主人公には何か「死角」のようなものがあり、それに向き合わない限り、クミコが彼の元に戻ることはない。ここから妻・クミコを取り戻す、主人公の大きな物語が始まっていく。

 

「自分の目でものを見る訓練をした方がいい」

「そういう細かいことがわりに大事なのよ、ねじまき鳥さん」と笠原メイは僕の目を覗き込むように見ながら言った。「家に帰ってじっくり鏡を見なさい」

主人公の周りに現れるキャラクターはどれも魅力的だ。

17歳の少女・笠原メイ、霊媒師の姉妹・加納クレタと加納マルタ、年老いた軍人・間宮中尉、赤坂ナツメグとその息子・赤坂シナモン。

彼ら・彼女らの物語も、主人公・岡田トオルの物語と共にパラレルに語られていく。それらの物語は時を超えて重なり合い、一つのクロニクル(年代記)を形成する。
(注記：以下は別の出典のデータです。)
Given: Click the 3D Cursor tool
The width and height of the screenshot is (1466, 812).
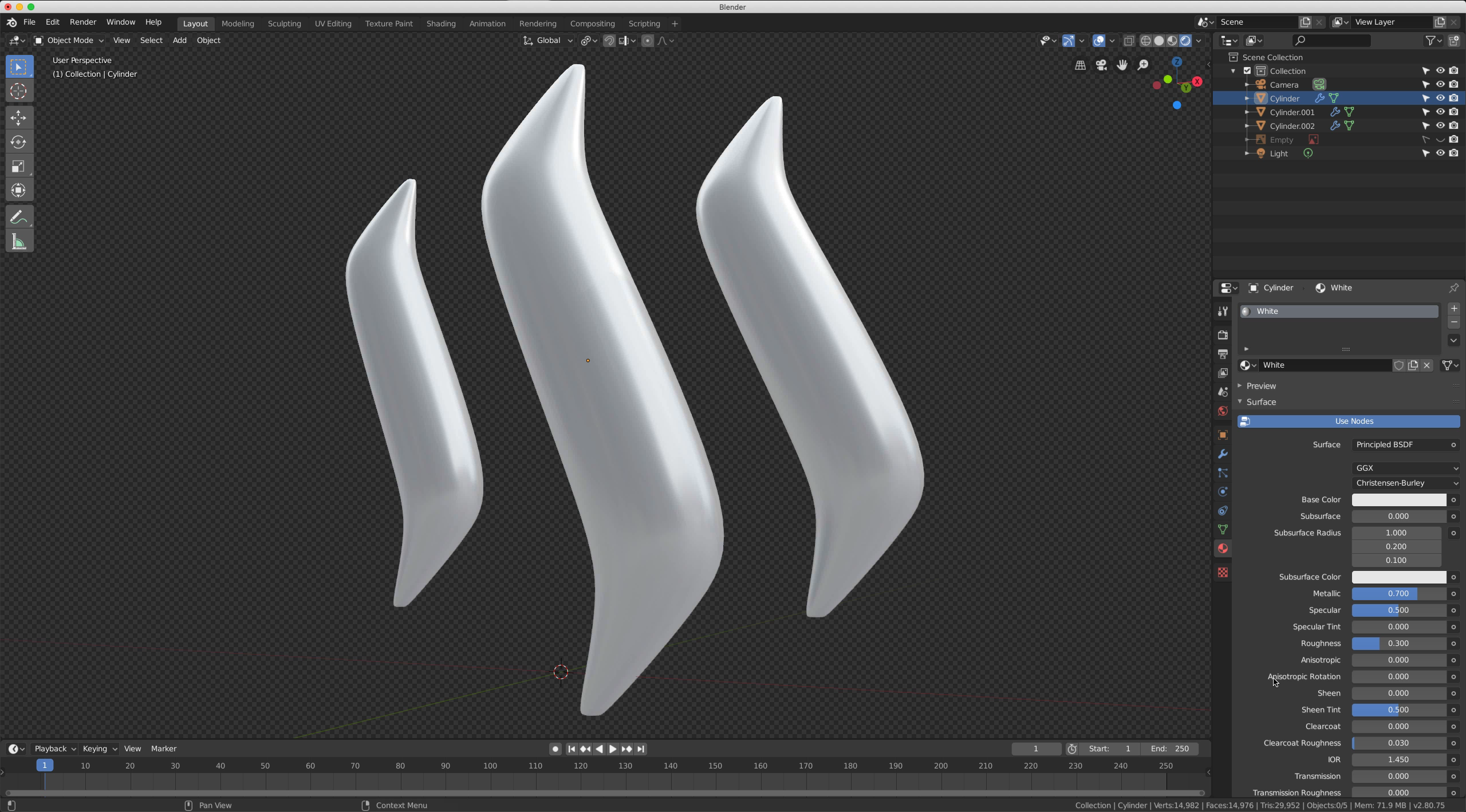Looking at the screenshot, I should pos(18,91).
「いいですか、岡田様、岡田様もご存じのように、ここは血なまぐさく暴力的な世界です。強くならなくては生き残ってはいけません。でもそれと同時に、どんな小さな音をも聞き逃さないように静かに耳を澄ませていることもとても大事なのです。おわかりになりますか?良いニュースというのは、多くの場合小さな声で語られるのです。どうかそのことを覚えておいてください」 

彼ら・彼女らはそれぞれの方法で主人公に示唆を与え、主人公はその力を借りながら事件の真相に少しずつ迫っていく。その中でも主人公の叔父さんが残してくれたアドバイスが興味深い。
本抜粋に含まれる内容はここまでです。